La plupart des compagnies aériennes ont interrompu leurs vols vers les trois pays les plus touchés par Ebola, ce qui complique la tâche de ceux qui luttent contre l’épidémie.

Alors que des experts soulignent l'importance d'une bonne prise en charge des patients sur le terrain –  complément indispensable à la recherche de traitements et vaccins –, la communauté humanitaire basée à Dakar a en effet besoin d’un corridor pour acheminer leur aide.

Depuis trois semaines, le Sénégal a fermé ses frontières terrestres, maritimes et aériennes aux trois pays les plus touchés par la fièvre Ebola.

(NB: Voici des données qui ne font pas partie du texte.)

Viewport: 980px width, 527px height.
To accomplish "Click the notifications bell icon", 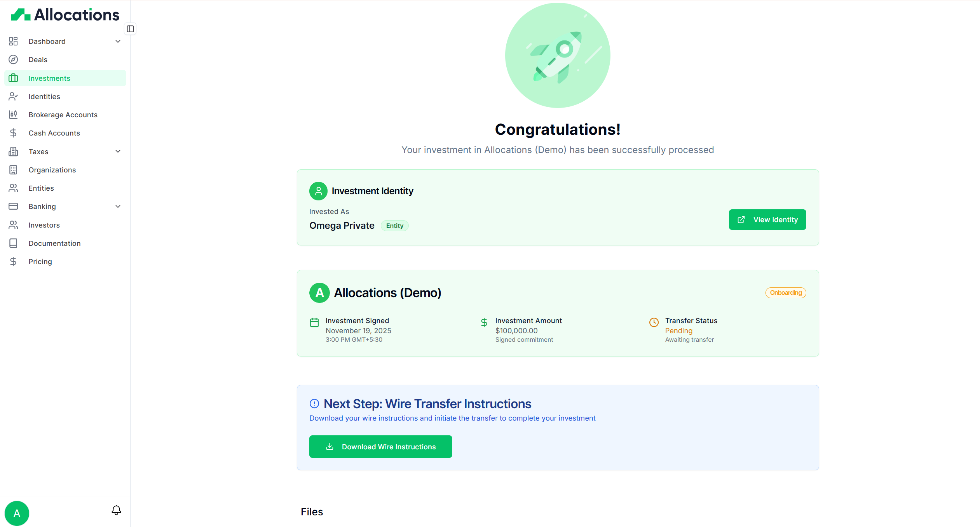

Si les humanitaires engagés dans la lutte comprennent ces mesures, celles-ci posent en retour d’autres problèmes particulièrement graves. Car la communauté humanitaire a besoin de Dakar comme base régionale pour pouvoir acheminer dans les trois pays touchés les équipes médicales obligées de faire des rotations, le matériel et l’aide alimentaire urgente. Tous les bureaux régionaux des organisations de l’ONU, ainsi que des ONG comme MSF, sont en effet installés à Dakar.

Négociations en cours

Selon plusieurs sources, des négociations sont en cours avec le gouvernement pour voir dans quelle mesure le Sénégal pourrait assouplir ses restrictions et ouvrir un corridor humanitaire. « Jusqu’à présent, on nous refuse la possibilité d’opérer à partir de Dakar, on nous renvoie vers d’autres pays. Or nous avons besoin de positionner ne serait-ce qu’un avion à Dakar qui puisse faire des allers-retours assortis bien entendu des précautions sanitaires afférentes », explique un expert onusien. Et d’insister : « Il faut bien comprendre que nous sommes engagés dans une véritable course contre la montre, les défis logistiques sont gigantesques. Nous avons aussi besoin, au plus vite, de la solidarité des pays africains, et surtout de celle du Sénégal ».

Contre Ebola, l'importance de la prise en charge sur le terrain

Deux cents experts se réunissent à Genève les 4 et 5 septembre sous l'égide de l'Organisation mondiale de la santé (OMS) pour faire le point sur les traitements actuels contre Ebola. Mais face à l'épidémie, « le traitement médicamenteux est un atout, mais ça n’est pas l’essentiel », souligne Bernadette Murgue. La directrice adjointe de l'Institut de microbiologie et des maladies infectieuses de l'Inserm (Institut national de la santé et de la recherche médicale) pointe également l'importance de la prise en charge des patients sur le terrain : les infrastructures, le personnel médical, ou encore le simple fait de parvenir à nourrir les personnes prises en charge.